Portsnap
- Developer(s): Colin Percival
- Operating system: FreeBSD
- License: BSD license

= Portsnap =

Secure snapshots of FreeBSD ports tree

Portsnap is a system written by Colin Percival for secure distribution of compressed, digitally signed snapshots of the FreeBSD ports tree. The distribution follows the client–server model and uses the transport protocol HTTP (pipelined HTTP).

From FreeBSD 6 through 13 (as well as 5.5), portsnap was a part of the base system. In previous versions it was installed from ports. It's a standalone program which can be run manually or in a cron job.

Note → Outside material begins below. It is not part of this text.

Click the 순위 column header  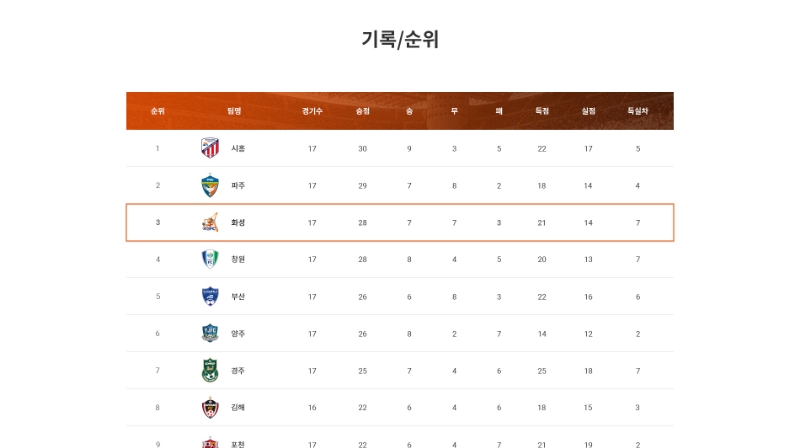(x=158, y=111)
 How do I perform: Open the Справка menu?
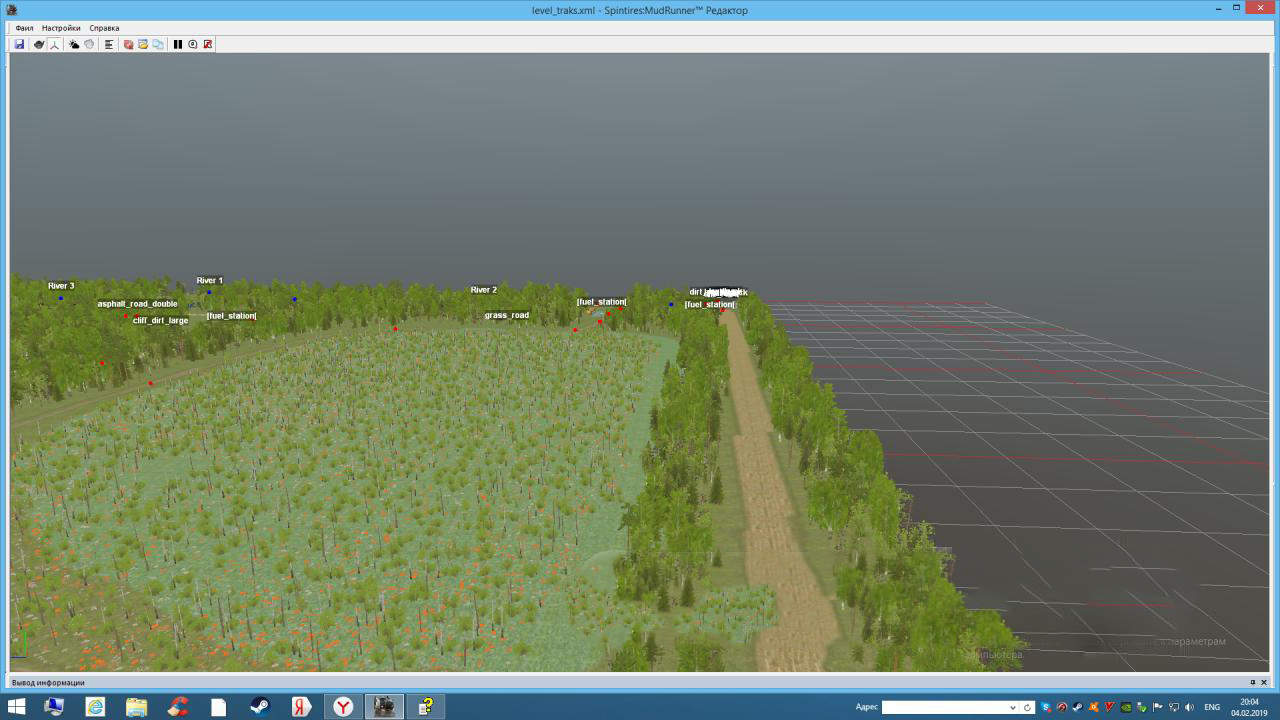[x=104, y=28]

As such, it is one of alternatives to the classic cvsup method. Its advantages include:
- secure transfer - encrypted and signed data stream, not vulnerable to man-in-the-middle attacks
- end-to-end connectivity (as opposed to mirrors with cvsup)
- delta-based distribution - effective for small and frequent updates
- HTTP is used as protocol (as opposed to custom protocol of cvsup)

Another alternative to cvsup is CVSync (used to manage the OpenBSD source tree), it shares cvsup disadvantages, though.

The portsnap package is distributed under the 2-clause BSD license.
As of FreeBSD 14, portsnap is being removed. Its functions have been taken over by a migration to git.